The majority of works concerning CBS are based on a series of cases or a small number of patients, which additionally makes interpreting the results difficult. This study should be interpreted as a factor in the ongoing discussion concerning the actual boundaries between clinical manifestations of tauopathic Parkinsonian syndromes. On one hand, the differences regarding the asymmetry of perfusion of certain ROIs suggest a differentiating feature between PSP-RS and CBS. On the other hand, the diversity of the underlying pathologies of CBS may make the examination and interpretation of neuroimaging difficult.

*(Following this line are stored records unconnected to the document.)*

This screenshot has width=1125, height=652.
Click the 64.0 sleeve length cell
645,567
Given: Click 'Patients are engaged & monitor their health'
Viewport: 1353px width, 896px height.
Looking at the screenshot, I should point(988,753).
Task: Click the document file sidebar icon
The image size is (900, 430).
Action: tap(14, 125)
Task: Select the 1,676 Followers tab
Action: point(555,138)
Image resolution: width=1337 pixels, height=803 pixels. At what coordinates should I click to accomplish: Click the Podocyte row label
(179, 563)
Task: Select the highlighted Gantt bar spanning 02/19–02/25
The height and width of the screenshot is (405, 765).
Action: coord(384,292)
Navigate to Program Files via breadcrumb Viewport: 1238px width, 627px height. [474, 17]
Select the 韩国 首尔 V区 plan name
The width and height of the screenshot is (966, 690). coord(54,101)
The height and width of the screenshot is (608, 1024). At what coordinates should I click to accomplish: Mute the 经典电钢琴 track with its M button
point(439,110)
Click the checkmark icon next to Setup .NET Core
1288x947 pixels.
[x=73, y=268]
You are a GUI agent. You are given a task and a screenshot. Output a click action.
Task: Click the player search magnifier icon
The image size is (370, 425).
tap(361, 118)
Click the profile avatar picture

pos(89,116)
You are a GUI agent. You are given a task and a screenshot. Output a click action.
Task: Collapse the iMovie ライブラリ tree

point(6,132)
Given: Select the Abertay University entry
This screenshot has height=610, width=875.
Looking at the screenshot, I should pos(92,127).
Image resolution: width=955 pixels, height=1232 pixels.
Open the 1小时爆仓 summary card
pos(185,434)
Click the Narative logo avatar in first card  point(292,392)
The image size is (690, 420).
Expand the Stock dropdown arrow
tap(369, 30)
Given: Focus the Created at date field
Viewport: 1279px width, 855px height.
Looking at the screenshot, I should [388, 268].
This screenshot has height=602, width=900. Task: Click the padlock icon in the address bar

The overlaps in the clinical manifestation of PSP-RS and CBS may be interpreted as a consequence of combined pathomechanisms of related tauopathies [34,35,36] The interpretation of diverse pathways leading to the diseases becomes even more striking when associating them with the recently described vascular PSP syndrome and CBS [37]. CBS has also been also described as a possible manifestation of hypoparathyroidism [38]. This may suggest that PSPS and CBS are more results of mechanisms possibly related to microglial activation or oxidative stress rather than the direct manifestations of pathologies [39,40,41] Possible extended examinations of the amygdala combined with neuropsychological evaluation could result in an overview of the significance of the possible emotional component of CBS. The results of the assessments of PSP-P and PSP-RS suggest that PSP-P should not be classified as a more benign form of the evolution of the disease, but rather a more complex clinical course.

6. Limitations

The study is affected by several limitations. Instead of a control group, the authors referred to the measurements of 20 healthy volunteers from the software databases. The groups examined in the work were relatively small; however, the authors intended to verify rare diseases. Moreover, in the context of PSP patients, they were additionally divided into two subgroups. The CBS group consisted of a significantly higher number of females; however, the authors did not find works concerning the impact of sex on perfusion in CBS. No additional neuroimaging was evaluated in this study. Due to the fact that the examined patients are alive, the diagnosis was based on clinical examinations and was not extended by neuropathological assessment; however, the goal of this research was to obtain tools facilitating in vivo examination, which could be feasible after the introduction of disease-modifying treatments. CBS as well as the other syndromes evaluated in the study are likely manifestations of various pathologies, which may impact the results.

7. Conclusions

This study stresses that the examination of CBS should be evaluated using the asymmetries of perfusion of precisely indicated bilateral structures. The differentiative potential of perfusion differences between the left and right amygdala indicated a more precise perspective of examination, but may also suggest links between CBS’ clinical manifestation and emotional presentation. Previous studies concerning the amygdala in CBS do not provide an unequivocal perspective on the examination of atrophies in CBS. Little is known about the role of the amygdala in CBS. This may be related to the fact that the conclusions of this study are based on clinically diagnosed CBS, which is not necessarily associated with CBD. This may be interpreted as a possible explanation of the discrepancies in the previous results of CBD and CBS works [10]. The differentiative potential of the amygdala is only between CBS and PSP-RS, which suggests the necessity of neuropsychological and speech therapist evaluation. The significance of AD’s pathology in CBS may be crucial in future therapy. Future studies based on larger groups of patients should provide an overview in this area.